The follower question

BJP leaders argued that many of CJP's followers were bots or fake accounts from Pakistan. Dipke replied with analytics indicating that 94.7% of the users were from within India. The specific BJP claim — that 49% of CJP's followers were from Pakistan, 14% from the United States, and 14% from Bangladesh, with only 9% from India — was amplified by BJYM secretary Tajinder Bagga and found to be false.

The BJP's counter-narrative was, in this instance, demonstrably manufactured. But the underlying question about the organic nature of 20 million Instagram followers accumulating in under a week is not answered simply by showing most of them are Indian. Indian bot farms exist. Social media amplification can be purchased. There were reports of strange follower behaviour — accounts from tiny towns like Topeka, Kansas, or users appearing for a few days before disappearing. Dipke has not addressed these specifics. The CJP's own website — which is also where these counter-analytics are published — is not a neutral source.
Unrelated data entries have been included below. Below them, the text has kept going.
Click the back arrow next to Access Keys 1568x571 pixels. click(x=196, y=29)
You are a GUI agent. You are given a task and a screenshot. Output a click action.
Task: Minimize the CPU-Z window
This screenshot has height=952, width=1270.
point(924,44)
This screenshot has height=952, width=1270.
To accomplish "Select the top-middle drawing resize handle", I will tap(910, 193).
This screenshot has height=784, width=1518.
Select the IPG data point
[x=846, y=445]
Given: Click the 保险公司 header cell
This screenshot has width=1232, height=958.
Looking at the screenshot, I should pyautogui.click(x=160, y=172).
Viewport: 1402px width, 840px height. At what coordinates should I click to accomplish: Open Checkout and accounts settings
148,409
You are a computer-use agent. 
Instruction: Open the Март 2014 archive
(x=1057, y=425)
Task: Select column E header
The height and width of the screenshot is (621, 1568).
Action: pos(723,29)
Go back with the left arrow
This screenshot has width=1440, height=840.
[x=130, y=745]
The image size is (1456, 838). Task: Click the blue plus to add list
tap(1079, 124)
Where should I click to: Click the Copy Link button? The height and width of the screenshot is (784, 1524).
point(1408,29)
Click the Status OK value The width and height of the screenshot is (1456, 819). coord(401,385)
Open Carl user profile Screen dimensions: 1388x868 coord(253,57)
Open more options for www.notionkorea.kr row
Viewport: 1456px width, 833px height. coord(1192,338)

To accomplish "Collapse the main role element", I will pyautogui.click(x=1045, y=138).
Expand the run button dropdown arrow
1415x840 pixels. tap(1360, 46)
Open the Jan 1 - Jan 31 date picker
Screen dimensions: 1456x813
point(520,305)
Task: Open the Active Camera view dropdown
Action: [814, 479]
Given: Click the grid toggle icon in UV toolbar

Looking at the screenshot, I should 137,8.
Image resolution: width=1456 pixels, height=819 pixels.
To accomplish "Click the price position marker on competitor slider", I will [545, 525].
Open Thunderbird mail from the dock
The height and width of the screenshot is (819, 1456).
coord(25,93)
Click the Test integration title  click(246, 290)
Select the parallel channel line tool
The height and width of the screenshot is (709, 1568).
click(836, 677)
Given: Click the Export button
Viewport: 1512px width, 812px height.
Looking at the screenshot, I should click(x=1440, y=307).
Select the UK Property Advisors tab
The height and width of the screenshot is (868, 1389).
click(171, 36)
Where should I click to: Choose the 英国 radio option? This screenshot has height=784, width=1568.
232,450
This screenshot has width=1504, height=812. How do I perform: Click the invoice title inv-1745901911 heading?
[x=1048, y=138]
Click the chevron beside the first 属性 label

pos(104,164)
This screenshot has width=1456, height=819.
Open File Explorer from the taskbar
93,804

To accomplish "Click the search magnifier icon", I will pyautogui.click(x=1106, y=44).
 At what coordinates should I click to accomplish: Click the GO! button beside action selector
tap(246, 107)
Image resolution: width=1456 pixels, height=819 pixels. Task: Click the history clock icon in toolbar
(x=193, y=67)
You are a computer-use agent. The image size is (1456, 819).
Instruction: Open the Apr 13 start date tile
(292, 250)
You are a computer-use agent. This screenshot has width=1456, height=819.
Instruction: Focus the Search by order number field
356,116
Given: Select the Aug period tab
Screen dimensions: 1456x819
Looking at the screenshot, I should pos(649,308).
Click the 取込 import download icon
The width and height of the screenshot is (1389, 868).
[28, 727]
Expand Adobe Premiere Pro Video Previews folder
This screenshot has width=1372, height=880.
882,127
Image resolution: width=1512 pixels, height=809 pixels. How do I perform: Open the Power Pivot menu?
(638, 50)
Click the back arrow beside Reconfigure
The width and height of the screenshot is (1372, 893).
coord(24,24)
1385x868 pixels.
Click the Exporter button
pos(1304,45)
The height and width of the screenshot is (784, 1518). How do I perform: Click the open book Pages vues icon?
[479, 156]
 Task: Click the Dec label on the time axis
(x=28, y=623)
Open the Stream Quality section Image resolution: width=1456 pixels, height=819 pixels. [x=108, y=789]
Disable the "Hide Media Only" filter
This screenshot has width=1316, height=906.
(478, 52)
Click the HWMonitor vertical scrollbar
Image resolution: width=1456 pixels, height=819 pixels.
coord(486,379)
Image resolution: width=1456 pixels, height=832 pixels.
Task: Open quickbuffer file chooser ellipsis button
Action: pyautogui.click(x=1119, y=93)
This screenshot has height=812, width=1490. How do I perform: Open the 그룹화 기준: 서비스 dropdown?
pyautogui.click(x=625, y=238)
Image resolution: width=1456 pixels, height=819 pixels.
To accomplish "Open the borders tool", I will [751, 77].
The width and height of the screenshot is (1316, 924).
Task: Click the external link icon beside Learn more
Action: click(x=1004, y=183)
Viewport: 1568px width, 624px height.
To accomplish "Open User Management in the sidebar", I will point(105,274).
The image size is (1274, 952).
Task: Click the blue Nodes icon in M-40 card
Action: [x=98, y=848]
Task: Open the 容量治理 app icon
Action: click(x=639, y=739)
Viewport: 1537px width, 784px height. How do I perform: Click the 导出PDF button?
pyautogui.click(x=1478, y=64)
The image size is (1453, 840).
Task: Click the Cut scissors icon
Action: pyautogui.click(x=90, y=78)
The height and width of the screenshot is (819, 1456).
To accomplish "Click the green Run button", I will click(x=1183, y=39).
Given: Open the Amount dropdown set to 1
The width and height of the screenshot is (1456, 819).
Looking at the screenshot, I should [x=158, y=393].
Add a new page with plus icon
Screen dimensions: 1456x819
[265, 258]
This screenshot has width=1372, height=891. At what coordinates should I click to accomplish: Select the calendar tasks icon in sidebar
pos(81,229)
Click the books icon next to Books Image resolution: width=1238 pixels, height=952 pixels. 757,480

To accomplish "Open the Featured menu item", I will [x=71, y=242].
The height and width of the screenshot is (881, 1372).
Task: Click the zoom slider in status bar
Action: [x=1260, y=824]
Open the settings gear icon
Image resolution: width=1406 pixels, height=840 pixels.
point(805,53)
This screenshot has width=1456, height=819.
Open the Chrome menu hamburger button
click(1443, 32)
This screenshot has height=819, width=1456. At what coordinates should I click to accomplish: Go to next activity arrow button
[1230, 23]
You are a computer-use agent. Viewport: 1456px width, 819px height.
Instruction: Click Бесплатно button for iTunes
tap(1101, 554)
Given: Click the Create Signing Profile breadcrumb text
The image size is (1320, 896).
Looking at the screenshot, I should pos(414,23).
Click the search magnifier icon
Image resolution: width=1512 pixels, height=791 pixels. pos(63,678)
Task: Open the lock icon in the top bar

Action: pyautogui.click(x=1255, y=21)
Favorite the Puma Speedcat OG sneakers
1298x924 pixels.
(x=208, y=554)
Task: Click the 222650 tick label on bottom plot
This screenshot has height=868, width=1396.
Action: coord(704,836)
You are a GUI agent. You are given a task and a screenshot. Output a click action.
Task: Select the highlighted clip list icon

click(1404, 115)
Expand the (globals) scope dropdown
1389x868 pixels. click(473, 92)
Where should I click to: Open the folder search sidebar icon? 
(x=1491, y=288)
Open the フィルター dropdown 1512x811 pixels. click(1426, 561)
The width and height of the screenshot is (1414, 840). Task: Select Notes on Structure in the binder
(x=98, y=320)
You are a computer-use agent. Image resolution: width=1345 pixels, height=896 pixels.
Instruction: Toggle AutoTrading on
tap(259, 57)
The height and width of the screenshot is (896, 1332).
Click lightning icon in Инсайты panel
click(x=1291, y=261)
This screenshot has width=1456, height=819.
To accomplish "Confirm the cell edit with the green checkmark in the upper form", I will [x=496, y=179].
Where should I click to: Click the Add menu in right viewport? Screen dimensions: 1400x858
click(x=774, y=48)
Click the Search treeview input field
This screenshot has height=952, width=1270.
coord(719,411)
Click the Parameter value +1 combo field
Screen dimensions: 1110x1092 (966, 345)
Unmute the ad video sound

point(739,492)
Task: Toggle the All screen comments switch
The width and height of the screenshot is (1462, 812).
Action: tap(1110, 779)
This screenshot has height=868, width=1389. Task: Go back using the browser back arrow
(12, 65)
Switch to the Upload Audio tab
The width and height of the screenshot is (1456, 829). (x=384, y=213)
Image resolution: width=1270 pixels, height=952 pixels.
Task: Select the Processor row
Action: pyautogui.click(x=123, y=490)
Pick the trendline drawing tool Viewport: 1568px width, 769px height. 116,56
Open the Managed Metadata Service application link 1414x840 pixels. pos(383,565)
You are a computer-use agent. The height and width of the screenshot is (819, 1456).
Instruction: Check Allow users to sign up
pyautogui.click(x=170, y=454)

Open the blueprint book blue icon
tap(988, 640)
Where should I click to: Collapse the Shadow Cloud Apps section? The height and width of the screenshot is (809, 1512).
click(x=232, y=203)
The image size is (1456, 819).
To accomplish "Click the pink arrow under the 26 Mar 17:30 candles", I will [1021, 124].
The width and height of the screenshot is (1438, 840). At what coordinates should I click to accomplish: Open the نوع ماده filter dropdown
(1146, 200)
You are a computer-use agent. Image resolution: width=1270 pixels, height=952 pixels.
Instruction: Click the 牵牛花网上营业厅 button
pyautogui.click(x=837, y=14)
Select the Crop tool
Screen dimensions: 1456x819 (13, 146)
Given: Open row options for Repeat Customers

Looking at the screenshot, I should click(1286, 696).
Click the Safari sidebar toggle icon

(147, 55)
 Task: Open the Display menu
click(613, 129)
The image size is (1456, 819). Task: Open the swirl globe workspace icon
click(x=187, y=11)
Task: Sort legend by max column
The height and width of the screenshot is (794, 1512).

None of this means the movement is hollow. Hundreds of young students gathered at Jantar Mantar on June 6, in cockroach masks, calling for Education Minister Dharmendra Pradhan's resignation over question paper leaks and exam irregularities affecting millions of students. That anger is real and the underlying failures are documented. But 20 million Instagram followers and several hundred protesters at a rally is a gap that warrants scrutiny, not celebration.

What the manifesto is actually saying

CJP's mock manifesto raises questions on disenfranchisement, press freedom, and controversial political practices including the appointment of retired judges to Parliament. These half-serious demands notably echo criticisms of and allegations against Prime Minister Modi's administration in recent times.

That alignment could simply mean the movement is tapping real discontent with a real government. It could also mean the manifesto was written with the opposition's talking points as a template. Both can be true simultaneously. What is notable is the precision of the fit — not a vague youth frustration, but a fairly specific checklist of grievances that maps onto the INDIA bloc's political agenda. Youth unemployment and exam fraud are genuine national problems. Judicial appointments and press freedom also happen to be the exact terrain on which AAP, SP, and TMC have been fighting the BJP for years.

The distinction that matters

The question is not whether Chief Justice Surya Kant's remarks were offensive — the court's own subsequent clarification suggested he recognised the damage. Kant tried to put a lid on the backlash, insisting he hadn't referred to unemployed youth in general as vermin, just those who get jobs by faking degrees. The question is whether a youth movement with a legitimate grievance is being instrumentalised by established political actors who have their own reasons to destabilise the current dispensation.

The evidence does not prove orchestration. It does not need to. What it shows is a founder with deep AAP operational roots, a movement whose manifesto mirrors opposition talking points with unusual precision, and senior opposition politicians who moved with extraordinary speed to attach themselves to the CJP brand. That is not proof of a conspiracy. It is proof of political opportunity being recognised and exploited.

India's unemployed graduates deserve better than to be a meme vehicle for the INDIA bloc's next cycle. The Jantar Mantar protest was real. The exam failures that drove students there are real. The grief underneath the cockroach masks is real. Whether the infrastructure behind the movement serves those students, or serves Akhilesh Yadav's electoral arithmetic and Mahua Moitra's social media presence, is the question that the movement's own admirers should be asking — before the opposition has finished answering it for them.